By order of the High Court (McDermott J.) of 14 February 2013, the applicants were granted leave to apply for an order of certiorari of the respondent’s decision of 5 November 2014. The applicants contended that the decision was unlawful by reason of the failure to have any regard to the personal and/or family and/or private rights of the applicants pursuant to Art.40.3 and/or 41 of the Constitution and/or art.8 of the European Convention on Human Rights. The respondent argued that it was not obliged to consider art.8 rights and/or personal and/or private and/or family rights either under the European Convention on Human Rights and/or the Constitution of Ireland at this stage in the process. It was submitted that these were matters to be taken into consideration at the stage of expulsion from the State.
The High Court (Barr J.) in a written judgment of the 20 March 2015 ( IEHC 227) granted the applicants the reliefs sought. The High Court (Barr J.) certified that the decision involved the following points of law of exceptional public importance in relation to which it was desirable in the public interest that an appeal be taken:
- Is the appellant obliged to consider rights alleged to arise under the Constitution/European Convention on Human Rights Act 2003 in applications made under s.4(7) of the Immigration Act 2004, by or on behalf of persons whose permission to be in the State has expired where such rights must be considered by the appellant where the appellant is considering whether or not to make a deportation order in respect of the person concerned in the deportation process under s.3 of the Immigration Act 1999?
- Is there an obligation imposed in law on the appellant to publish any criteria applicable under s.4(7) to a person in the first applicant’s position i.e. a timed-out non-EEA student without any current resident permission at the time of application who seeks permission to change their immigration status?

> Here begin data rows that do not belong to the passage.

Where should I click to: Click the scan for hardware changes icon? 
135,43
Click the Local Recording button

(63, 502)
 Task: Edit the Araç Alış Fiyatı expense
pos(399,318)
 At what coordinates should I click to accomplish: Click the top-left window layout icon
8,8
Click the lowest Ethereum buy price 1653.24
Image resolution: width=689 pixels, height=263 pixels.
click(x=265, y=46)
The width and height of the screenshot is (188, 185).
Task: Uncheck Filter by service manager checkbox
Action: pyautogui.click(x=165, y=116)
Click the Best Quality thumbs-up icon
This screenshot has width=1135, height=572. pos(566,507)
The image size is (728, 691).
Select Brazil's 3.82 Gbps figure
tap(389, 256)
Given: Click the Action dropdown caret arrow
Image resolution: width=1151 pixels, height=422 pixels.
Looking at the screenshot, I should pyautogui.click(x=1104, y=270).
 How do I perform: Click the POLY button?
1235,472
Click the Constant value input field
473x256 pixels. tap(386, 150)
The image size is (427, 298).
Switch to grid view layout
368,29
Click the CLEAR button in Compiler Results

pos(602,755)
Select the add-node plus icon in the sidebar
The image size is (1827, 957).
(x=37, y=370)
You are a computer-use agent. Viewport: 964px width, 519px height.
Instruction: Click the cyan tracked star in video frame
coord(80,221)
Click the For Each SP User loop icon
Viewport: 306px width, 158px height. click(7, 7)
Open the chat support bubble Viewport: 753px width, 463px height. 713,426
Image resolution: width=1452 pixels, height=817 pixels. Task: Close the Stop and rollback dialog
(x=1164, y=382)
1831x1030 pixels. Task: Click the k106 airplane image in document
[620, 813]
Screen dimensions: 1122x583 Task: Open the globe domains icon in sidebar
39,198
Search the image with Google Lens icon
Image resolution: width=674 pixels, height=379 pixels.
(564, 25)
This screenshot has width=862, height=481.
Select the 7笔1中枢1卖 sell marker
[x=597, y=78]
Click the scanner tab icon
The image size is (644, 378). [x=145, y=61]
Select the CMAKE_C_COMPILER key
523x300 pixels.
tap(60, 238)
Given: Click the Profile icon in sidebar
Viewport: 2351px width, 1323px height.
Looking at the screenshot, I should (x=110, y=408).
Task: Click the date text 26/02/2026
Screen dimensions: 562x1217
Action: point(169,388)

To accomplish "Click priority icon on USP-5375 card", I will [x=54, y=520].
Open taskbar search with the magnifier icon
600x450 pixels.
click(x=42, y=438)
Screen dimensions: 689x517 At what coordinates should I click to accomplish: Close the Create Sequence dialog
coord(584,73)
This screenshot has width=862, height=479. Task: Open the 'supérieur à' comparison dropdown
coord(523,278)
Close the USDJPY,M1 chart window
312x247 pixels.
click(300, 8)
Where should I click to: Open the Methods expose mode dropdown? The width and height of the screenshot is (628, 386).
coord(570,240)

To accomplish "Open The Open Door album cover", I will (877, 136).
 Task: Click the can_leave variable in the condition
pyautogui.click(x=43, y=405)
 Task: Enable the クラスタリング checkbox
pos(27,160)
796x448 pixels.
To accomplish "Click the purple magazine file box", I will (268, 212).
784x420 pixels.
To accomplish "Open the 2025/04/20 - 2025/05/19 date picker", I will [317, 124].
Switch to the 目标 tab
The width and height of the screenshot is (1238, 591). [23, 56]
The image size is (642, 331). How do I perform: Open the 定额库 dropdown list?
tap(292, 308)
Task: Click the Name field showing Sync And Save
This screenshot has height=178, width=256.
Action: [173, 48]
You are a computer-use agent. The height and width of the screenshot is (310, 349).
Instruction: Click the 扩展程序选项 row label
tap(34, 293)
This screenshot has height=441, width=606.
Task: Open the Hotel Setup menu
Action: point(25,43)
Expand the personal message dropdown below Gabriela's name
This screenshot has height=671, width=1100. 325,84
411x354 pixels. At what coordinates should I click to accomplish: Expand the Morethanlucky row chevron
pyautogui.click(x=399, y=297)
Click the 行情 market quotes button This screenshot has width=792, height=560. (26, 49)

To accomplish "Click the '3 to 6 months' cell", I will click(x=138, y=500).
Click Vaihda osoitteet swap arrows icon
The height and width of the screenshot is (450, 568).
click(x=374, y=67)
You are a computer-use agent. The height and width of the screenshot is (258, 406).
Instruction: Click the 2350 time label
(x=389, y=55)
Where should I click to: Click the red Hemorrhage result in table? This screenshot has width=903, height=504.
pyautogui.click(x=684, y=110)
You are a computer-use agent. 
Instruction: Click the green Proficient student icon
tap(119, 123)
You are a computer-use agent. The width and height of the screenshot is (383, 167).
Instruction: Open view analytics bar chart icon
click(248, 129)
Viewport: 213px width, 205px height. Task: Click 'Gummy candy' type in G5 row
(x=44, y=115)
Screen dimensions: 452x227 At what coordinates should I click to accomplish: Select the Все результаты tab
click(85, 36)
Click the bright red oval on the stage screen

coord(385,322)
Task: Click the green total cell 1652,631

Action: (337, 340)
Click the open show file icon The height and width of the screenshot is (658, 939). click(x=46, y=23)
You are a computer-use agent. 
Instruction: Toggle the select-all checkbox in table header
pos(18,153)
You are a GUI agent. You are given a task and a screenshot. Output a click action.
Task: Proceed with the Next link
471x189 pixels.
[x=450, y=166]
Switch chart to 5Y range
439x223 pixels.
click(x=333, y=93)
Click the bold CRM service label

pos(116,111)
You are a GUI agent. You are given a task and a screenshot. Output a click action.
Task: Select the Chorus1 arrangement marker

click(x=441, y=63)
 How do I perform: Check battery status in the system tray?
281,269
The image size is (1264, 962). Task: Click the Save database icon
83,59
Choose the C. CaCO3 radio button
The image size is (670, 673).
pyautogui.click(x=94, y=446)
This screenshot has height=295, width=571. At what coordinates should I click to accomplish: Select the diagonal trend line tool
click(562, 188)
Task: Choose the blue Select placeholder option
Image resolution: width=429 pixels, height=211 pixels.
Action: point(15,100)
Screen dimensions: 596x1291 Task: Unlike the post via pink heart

The Court of Appeal dismissed the appeal, holding that a decision on an application for variation of immigration status could have the consequence that a non-national was then unlawfully present in the State and had the potential to be an interference with that individual’s right to respect for private and family life such that it was capable of engaging art.8 of the European Convention on Human Rights. For this reason, in considering such an application, the court held that the Minister was obliged to consider any rights of the applicant alleged to be protected by the Constitution or art.8 of the Convention prior to making a decision to refuse to renew the permission.
The Court of Appeal held that it was only if interference with an applicant’s right to respect for private or family life had consequences of such gravity as potentially to engage the operation of art.8 of the Convention that the proposed action must be justified in accordance with art.8(2). This was a matter for determination by the Minister subject only to judicial review by the courts.